**Consigne 1:** Dans l'entretien, à qui le brevet technique exploité par l'entreprise a-t-il été revendu ?
**Consigne 2:** Restituez tout le passage de l'entretien qui va de "Vous avez vraiment" jusqu'à "Quelles études ?".

**Extrait source:**
Comment vous êtes vous lancé ? 
A 18 ans, je voulais être journaliste. Mais mon père est mort et comme j'étais fils unique, j'ai été obligé de lui succéder à la tête de l’entreprise qu'il avait créée, une entreprise de chimie pure et dure qui employait une cinquantaine de personnes et qui produisait de l'ester éthylique, une matière première qui sert à fabriquer le plexiglas. 

 

Vous avez vraiment dirigé l'entreprise à 18 ans ?
Oui, pour moi ça n'a pas été facile de m'imposer mais je n'avais pas le choix. Et finalement je me suis assez bien débrouillé. Le problème, c'est que la chimie, ça ne m'intéressait pas. Et au bout de deux ans, j'ai revendu le brevet technique qu'on exploitait à des Allemands. J'avais alors 20 ans et j'ai repris mes études.

 

Quelles études ?

**Extrait de données:**
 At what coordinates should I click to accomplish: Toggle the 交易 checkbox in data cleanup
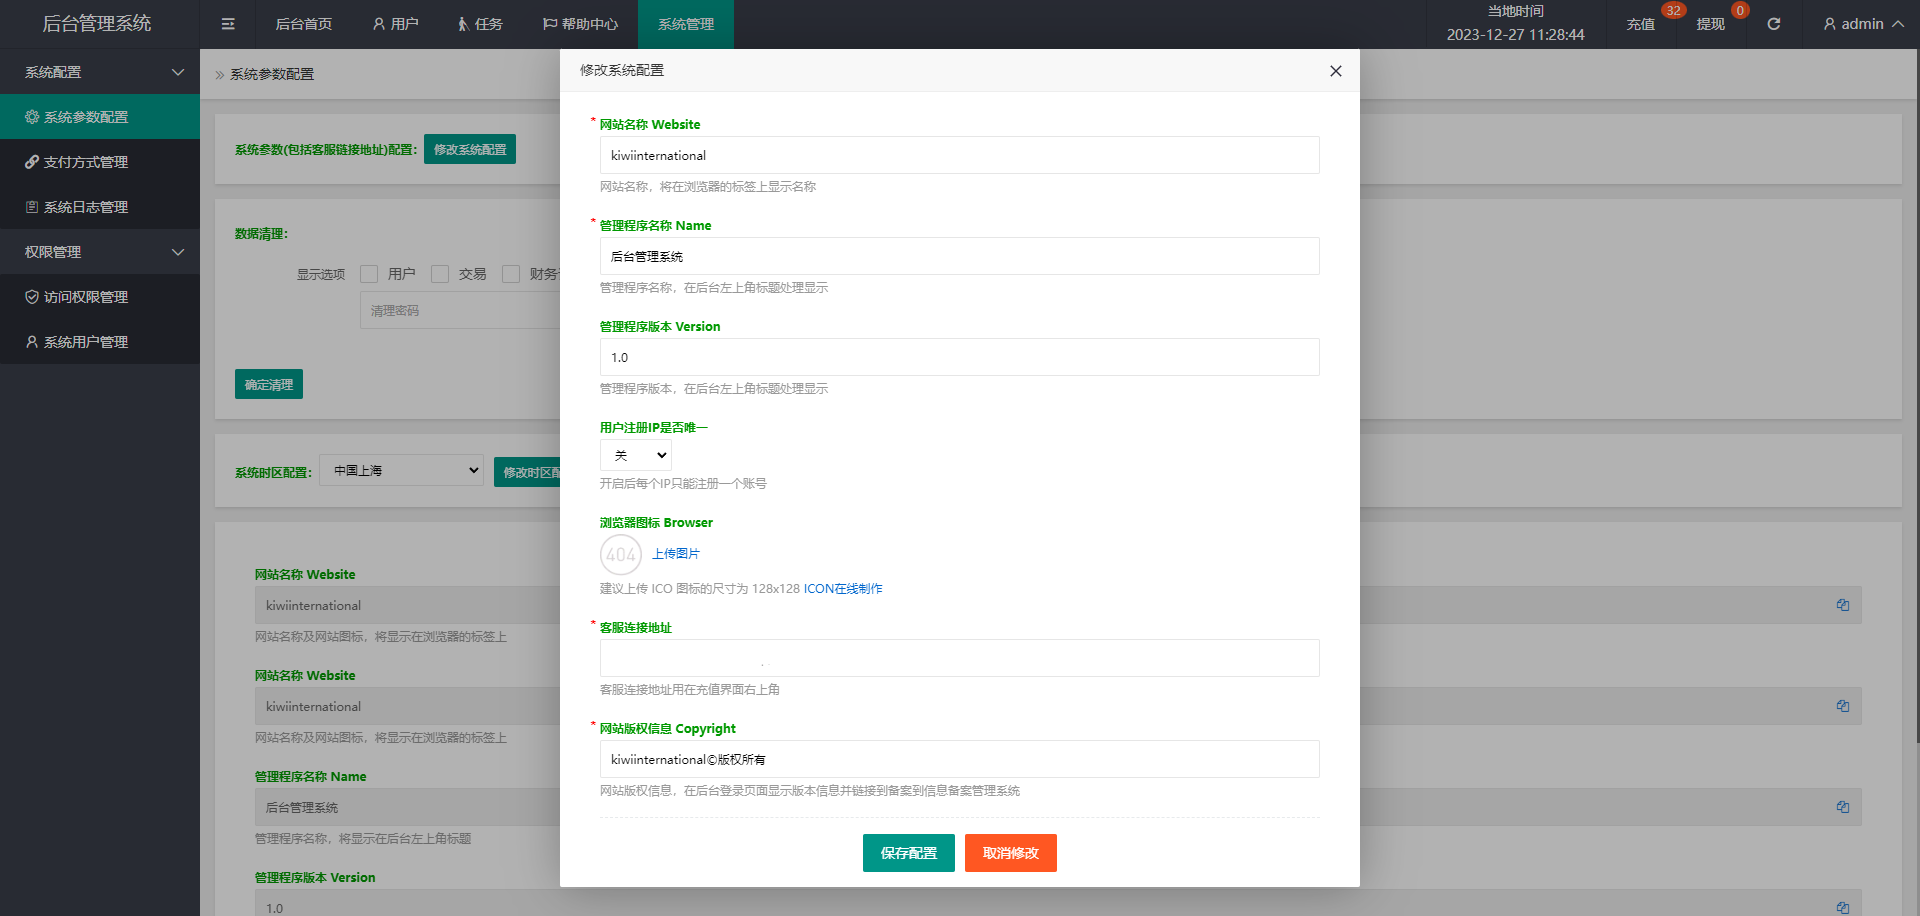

**Résultat 1:** À des Allemands.

**Résultat 2:**
Vous avez vraiment dirigé l'entreprise à 18 ans ?
Oui, pour moi ça n'a pas été facile de m'imposer mais je n'avais pas le choix. Et finalement je me suis assez bien débrouillé. Le problème, c'est que la chimie, ça ne m'intéressait pas. Et au bout de deux ans, j'ai revendu le brevet technique qu'on exploitait à des Allemands. J'avais alors 20 ans et j'ai repris mes études.

 

Quelles études ?